=== Instructions to follow ===
Write only the number of lines in the entries that hold the string "with".

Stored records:
_ _ _ _ _
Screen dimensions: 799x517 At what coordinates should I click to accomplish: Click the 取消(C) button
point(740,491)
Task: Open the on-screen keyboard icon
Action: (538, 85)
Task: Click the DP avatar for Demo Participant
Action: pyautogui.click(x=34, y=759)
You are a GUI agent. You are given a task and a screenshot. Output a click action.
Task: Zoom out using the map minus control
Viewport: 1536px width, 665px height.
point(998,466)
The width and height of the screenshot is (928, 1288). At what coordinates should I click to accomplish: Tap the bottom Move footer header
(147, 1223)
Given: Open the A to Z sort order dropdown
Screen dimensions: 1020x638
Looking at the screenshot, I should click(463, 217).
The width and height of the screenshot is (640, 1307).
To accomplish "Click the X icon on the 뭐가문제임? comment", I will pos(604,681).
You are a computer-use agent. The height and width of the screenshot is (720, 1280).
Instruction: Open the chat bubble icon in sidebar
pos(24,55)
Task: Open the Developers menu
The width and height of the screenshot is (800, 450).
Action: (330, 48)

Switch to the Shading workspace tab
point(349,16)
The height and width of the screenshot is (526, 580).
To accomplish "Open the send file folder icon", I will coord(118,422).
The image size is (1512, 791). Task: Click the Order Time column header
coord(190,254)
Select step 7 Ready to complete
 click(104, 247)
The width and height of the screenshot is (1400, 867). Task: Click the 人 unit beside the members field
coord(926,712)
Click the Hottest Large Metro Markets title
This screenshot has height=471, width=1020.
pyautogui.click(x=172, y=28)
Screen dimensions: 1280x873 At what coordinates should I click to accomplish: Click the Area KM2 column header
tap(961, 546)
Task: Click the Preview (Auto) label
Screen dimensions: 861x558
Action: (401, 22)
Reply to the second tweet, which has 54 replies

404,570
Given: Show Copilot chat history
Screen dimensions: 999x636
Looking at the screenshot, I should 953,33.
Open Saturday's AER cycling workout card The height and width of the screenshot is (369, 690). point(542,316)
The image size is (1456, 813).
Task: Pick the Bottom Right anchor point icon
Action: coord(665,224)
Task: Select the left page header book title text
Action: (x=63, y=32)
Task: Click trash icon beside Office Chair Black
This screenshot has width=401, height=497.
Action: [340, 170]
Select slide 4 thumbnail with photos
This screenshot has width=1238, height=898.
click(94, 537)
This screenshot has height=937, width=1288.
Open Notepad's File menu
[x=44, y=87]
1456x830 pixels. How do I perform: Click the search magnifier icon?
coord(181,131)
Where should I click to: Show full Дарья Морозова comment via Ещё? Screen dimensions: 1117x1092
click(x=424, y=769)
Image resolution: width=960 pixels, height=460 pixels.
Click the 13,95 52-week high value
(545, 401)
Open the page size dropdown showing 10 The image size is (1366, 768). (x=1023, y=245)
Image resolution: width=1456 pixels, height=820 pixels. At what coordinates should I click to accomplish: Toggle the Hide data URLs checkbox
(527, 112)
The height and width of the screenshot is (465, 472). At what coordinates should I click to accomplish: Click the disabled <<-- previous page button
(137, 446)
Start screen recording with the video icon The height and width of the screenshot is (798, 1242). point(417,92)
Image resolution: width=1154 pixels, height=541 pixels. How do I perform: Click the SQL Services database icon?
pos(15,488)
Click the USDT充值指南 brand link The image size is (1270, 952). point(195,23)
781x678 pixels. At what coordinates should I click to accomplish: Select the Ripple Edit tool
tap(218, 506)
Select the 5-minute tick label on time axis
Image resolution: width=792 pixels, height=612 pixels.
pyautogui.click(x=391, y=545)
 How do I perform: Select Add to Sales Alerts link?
_ _ _ _ _
=== Response to this exercise ===
2